■ Task statement
Find and return every line of the data that contains the word "checkbox".

■ Data provided
☆ ☆ ☆ ☆

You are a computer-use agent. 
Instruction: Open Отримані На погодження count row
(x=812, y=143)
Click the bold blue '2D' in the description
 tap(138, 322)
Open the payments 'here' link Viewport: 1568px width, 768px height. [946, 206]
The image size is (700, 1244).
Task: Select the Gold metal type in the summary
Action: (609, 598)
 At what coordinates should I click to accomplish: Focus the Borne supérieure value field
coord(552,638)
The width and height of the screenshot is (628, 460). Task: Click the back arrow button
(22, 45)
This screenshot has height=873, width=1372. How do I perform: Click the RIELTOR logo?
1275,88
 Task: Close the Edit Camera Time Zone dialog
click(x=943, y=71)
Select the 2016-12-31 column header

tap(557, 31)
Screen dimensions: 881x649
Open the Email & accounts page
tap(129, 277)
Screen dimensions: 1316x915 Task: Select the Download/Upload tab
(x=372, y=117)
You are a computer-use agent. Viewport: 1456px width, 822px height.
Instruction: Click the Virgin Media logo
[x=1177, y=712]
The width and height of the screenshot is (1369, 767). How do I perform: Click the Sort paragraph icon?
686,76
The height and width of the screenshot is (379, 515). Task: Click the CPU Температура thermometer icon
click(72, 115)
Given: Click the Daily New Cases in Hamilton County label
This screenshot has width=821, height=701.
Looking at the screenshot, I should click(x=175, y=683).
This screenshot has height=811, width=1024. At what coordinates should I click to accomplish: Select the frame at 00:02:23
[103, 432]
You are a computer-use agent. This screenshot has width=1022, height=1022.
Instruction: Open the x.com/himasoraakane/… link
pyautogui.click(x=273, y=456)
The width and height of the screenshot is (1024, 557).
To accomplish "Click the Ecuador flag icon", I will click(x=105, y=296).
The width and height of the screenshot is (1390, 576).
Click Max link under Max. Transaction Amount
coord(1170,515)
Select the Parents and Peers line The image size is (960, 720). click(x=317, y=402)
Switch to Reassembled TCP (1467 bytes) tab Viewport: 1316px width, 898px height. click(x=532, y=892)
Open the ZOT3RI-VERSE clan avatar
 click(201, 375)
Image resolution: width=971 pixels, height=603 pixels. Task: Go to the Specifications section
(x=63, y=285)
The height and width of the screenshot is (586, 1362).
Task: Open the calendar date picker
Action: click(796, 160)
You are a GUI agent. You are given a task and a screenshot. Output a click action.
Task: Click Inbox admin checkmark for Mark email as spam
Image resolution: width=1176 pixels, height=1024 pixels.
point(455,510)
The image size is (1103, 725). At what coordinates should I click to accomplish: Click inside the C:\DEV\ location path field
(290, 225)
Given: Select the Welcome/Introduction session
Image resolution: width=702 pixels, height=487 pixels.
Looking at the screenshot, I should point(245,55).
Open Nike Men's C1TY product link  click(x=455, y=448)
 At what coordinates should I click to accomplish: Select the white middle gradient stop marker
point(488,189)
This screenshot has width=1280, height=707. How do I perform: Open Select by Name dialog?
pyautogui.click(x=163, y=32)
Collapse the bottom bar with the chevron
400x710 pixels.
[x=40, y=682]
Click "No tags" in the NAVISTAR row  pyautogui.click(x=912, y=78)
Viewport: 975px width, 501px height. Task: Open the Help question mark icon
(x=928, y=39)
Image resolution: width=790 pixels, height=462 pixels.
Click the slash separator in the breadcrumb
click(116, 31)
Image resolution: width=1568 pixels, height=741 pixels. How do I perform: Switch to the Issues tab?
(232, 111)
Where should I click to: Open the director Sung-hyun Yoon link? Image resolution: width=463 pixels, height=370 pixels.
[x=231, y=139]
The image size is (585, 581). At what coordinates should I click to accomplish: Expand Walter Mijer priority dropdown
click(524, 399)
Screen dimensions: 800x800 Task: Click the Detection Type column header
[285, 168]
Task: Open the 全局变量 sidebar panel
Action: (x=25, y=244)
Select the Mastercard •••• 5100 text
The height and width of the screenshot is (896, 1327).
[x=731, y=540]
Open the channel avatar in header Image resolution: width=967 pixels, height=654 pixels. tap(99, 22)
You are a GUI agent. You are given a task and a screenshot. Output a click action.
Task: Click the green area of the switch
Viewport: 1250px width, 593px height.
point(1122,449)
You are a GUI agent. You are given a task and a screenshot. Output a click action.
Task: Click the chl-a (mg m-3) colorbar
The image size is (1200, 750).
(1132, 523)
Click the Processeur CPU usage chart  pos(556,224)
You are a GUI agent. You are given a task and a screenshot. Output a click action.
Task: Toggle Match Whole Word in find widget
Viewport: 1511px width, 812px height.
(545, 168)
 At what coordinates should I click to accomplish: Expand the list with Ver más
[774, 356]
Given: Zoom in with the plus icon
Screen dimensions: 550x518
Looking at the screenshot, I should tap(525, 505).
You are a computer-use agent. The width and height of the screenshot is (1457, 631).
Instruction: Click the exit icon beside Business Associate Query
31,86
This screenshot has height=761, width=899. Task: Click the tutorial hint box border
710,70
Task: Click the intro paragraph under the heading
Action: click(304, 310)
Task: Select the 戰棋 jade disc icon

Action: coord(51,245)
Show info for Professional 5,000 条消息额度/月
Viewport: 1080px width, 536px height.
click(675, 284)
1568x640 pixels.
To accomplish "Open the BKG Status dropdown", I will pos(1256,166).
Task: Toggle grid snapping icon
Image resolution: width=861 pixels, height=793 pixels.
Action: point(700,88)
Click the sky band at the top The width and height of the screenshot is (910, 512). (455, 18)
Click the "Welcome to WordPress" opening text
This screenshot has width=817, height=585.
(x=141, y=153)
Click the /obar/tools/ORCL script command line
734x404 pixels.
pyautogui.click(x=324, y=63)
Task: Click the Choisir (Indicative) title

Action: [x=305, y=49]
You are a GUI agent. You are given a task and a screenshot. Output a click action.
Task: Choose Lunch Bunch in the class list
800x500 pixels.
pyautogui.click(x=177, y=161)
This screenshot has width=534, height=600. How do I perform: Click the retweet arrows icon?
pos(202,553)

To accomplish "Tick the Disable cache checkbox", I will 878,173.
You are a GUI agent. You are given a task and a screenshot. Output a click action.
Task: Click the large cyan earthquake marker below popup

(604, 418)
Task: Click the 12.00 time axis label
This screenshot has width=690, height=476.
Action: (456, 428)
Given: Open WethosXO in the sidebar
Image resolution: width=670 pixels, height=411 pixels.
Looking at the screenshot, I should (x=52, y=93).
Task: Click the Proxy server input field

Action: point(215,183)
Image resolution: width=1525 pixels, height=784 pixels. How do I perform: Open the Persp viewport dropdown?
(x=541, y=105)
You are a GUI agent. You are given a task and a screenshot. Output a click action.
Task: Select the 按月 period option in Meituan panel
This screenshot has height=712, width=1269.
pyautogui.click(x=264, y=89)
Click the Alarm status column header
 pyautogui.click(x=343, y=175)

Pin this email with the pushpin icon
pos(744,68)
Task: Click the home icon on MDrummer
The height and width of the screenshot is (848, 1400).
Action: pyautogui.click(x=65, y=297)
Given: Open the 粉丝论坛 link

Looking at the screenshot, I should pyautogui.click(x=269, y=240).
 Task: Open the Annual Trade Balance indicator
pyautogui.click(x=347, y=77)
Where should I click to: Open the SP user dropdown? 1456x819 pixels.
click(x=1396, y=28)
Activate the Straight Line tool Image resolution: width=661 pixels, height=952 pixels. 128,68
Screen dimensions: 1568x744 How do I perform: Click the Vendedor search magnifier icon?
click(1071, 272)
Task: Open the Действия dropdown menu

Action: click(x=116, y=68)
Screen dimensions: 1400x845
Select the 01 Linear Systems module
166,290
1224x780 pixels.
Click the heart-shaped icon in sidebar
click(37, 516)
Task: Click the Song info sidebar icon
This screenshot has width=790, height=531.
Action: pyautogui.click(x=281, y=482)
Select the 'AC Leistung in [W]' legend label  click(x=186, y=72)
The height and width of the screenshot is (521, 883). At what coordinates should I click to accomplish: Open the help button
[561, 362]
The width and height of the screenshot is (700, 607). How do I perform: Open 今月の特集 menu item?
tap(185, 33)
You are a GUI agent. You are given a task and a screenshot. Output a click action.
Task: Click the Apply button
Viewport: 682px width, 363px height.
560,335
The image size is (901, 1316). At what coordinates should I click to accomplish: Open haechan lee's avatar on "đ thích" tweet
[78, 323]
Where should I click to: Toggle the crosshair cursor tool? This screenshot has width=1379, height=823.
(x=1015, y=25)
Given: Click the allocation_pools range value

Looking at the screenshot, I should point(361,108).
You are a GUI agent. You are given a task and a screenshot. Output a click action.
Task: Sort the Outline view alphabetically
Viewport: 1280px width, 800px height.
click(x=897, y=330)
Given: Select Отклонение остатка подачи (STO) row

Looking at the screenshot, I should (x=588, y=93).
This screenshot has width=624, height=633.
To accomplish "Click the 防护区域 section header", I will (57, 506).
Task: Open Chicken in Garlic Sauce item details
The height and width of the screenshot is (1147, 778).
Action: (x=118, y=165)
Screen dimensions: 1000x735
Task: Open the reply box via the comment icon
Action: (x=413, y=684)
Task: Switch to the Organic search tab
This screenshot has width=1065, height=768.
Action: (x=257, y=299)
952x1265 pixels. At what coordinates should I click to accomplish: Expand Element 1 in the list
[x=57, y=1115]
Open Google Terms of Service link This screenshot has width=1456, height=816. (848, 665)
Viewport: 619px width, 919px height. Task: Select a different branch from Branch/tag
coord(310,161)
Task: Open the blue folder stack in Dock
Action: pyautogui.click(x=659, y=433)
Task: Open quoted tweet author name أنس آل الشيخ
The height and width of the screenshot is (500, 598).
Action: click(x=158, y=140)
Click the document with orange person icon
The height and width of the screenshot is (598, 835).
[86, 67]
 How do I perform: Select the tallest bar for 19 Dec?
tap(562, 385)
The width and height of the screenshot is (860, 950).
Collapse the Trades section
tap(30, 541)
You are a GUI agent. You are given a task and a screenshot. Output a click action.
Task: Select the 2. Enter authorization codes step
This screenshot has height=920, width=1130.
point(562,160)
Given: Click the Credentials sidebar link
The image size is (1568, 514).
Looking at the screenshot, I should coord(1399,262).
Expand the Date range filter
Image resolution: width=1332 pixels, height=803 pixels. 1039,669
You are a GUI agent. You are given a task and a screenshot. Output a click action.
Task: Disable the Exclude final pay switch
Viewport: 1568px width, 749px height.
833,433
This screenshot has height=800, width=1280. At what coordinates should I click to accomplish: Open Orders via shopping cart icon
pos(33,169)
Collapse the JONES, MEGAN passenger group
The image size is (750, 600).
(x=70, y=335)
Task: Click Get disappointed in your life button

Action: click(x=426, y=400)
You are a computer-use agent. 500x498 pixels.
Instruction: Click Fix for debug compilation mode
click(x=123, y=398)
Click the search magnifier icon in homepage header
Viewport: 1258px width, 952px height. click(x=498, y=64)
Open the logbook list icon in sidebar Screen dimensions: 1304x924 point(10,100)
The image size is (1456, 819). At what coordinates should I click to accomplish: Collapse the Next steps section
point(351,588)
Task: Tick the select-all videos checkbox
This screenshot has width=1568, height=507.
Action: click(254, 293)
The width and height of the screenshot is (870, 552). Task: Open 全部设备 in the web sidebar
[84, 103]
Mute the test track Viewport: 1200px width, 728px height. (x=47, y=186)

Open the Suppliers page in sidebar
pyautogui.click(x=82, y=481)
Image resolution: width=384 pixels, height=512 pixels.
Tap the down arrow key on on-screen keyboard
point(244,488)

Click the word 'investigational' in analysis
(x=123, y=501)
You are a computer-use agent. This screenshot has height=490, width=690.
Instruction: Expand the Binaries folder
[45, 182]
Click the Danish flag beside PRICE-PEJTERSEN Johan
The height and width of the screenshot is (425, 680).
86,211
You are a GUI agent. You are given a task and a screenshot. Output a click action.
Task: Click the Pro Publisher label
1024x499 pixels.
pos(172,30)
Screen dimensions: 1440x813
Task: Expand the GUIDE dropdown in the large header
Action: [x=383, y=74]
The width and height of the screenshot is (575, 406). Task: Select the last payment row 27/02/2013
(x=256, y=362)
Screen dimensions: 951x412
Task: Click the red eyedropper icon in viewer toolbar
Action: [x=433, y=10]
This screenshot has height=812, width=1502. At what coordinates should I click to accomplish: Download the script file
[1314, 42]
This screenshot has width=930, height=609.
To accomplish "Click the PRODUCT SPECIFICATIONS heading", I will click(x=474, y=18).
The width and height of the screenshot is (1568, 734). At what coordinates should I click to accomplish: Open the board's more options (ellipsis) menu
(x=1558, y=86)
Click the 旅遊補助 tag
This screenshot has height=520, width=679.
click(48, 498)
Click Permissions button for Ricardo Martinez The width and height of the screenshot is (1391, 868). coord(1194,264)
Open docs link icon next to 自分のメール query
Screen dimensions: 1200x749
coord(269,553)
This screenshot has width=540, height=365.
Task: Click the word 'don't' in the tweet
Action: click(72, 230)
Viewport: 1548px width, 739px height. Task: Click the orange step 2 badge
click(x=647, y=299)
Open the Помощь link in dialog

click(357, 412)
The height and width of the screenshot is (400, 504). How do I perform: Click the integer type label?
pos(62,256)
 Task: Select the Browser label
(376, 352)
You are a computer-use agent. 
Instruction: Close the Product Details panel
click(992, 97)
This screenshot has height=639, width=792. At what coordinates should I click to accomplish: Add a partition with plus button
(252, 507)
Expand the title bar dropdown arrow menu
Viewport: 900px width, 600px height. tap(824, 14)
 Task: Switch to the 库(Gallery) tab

☆ ☆ ☆ ☆

■ Task response
To accomplish "Tick the Disable cache checkbox", I will 878,173.
Task: Tick the select-all videos checkbox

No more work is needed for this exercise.